## DIRECTIONS
The answer should be an exact copy of the lines from the one with "This screenshot has width=1119, height=629." through the end of the listing below, with no other lines.

## LISTED RECORDS

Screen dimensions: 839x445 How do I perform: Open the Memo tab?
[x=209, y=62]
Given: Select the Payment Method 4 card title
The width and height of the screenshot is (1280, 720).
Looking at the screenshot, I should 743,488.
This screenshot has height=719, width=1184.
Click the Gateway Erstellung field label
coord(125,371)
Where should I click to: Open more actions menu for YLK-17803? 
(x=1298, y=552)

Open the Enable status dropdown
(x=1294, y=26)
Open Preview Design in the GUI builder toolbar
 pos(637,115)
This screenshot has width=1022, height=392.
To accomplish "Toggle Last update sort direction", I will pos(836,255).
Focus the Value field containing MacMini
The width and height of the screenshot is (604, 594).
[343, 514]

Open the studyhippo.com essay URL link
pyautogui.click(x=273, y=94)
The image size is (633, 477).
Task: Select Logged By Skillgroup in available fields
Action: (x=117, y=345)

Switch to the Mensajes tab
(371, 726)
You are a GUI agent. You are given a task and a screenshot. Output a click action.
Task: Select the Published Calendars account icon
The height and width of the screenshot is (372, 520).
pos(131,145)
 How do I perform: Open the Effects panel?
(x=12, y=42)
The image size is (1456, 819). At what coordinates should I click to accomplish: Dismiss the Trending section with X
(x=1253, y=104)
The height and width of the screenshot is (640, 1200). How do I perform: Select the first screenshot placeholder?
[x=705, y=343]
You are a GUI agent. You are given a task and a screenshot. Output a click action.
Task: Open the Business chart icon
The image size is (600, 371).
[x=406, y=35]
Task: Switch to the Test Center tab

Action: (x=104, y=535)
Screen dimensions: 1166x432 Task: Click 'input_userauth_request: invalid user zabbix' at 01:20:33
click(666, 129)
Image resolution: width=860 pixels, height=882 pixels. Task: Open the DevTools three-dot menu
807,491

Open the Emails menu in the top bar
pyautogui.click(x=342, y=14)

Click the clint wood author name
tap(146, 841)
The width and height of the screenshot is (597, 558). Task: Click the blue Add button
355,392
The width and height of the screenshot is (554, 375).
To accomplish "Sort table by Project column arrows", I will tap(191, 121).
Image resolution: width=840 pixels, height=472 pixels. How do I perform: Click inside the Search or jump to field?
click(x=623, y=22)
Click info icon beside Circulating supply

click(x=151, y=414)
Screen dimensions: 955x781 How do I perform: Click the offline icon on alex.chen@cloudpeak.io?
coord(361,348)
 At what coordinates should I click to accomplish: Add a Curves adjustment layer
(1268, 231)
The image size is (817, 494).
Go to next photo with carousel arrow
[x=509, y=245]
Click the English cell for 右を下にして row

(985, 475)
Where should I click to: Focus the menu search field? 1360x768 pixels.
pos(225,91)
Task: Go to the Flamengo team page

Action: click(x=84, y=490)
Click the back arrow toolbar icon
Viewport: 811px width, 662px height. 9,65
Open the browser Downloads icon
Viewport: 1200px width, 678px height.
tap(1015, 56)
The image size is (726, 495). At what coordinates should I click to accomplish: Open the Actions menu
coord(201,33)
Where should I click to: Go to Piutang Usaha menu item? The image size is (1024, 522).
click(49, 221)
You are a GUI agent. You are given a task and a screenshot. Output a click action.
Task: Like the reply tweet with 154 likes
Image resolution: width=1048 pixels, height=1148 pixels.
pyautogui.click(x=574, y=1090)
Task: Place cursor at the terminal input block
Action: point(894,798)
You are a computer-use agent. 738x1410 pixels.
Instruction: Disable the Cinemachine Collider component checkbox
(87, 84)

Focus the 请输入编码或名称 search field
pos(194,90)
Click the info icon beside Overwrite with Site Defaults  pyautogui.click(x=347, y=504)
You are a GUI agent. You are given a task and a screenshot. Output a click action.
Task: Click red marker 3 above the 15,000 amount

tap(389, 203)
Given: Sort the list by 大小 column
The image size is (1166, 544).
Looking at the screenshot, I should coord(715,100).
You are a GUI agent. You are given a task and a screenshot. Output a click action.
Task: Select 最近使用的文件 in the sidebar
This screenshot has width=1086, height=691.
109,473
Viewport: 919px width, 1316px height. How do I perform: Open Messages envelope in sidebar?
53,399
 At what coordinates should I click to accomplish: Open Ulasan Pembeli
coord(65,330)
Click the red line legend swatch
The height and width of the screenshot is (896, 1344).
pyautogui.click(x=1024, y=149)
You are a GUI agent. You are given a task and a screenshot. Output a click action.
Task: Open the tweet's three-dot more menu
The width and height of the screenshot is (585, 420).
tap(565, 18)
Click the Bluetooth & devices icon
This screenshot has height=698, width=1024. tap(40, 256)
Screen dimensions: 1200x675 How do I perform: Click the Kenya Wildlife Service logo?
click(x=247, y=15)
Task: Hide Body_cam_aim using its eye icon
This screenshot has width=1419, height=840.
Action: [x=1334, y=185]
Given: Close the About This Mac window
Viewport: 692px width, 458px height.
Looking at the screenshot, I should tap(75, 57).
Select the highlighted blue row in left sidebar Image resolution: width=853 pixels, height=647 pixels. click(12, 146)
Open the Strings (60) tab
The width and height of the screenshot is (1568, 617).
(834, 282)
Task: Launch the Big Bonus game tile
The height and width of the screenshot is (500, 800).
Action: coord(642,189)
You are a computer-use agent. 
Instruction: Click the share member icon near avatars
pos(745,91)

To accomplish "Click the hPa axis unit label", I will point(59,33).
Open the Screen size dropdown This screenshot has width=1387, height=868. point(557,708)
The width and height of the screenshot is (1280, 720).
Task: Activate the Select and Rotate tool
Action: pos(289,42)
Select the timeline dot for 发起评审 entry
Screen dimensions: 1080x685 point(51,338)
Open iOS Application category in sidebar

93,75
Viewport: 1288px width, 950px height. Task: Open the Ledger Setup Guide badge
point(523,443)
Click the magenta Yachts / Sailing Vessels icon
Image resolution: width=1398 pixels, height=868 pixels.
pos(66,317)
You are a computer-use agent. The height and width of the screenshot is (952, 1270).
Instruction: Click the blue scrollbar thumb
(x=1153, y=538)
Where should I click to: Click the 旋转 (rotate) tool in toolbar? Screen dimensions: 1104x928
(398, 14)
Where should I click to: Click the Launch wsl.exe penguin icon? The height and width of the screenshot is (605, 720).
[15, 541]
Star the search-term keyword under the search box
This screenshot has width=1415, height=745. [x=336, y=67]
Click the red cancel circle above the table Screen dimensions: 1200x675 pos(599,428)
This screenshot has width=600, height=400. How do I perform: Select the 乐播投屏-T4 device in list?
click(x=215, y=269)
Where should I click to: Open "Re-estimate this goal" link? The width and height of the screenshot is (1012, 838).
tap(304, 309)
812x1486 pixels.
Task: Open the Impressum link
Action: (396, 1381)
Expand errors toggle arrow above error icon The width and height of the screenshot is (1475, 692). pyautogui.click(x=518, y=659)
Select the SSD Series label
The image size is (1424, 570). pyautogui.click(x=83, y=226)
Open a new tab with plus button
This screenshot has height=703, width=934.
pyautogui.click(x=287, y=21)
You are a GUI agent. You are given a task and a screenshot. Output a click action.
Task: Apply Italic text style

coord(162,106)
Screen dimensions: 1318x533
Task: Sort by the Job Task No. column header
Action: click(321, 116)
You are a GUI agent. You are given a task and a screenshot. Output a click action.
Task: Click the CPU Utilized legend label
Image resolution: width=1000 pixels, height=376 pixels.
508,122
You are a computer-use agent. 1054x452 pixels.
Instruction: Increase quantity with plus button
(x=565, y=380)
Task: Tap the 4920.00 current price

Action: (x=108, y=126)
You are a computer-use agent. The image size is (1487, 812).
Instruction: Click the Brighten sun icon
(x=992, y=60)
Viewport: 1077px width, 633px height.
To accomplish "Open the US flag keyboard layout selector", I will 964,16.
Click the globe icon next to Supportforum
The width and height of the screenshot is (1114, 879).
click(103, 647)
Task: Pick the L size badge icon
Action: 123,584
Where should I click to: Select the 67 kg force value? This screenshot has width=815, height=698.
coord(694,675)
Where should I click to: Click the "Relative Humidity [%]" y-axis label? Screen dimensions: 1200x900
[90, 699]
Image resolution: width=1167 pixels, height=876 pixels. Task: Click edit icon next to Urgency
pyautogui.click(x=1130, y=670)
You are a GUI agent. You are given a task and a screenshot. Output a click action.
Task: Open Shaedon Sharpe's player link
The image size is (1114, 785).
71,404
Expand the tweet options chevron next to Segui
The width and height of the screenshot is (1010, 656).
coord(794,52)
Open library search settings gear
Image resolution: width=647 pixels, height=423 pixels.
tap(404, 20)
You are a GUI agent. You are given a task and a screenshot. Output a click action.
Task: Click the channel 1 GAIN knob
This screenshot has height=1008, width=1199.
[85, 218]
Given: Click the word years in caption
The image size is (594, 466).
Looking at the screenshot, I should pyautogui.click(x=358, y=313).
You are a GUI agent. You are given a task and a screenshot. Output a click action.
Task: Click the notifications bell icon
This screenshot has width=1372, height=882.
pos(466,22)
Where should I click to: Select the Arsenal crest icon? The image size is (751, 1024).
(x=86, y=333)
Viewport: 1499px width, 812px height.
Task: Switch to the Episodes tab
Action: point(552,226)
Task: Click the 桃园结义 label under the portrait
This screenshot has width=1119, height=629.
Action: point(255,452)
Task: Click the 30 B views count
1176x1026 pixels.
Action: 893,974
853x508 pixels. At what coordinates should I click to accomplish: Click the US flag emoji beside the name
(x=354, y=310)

## ANSWER TO THIS TASK
This screenshot has width=1119, height=629.
Action: point(255,452)
Task: Click the 30 B views count
1176x1026 pixels.
Action: 893,974
853x508 pixels. At what coordinates should I click to accomplish: Click the US flag emoji beside the name
(x=354, y=310)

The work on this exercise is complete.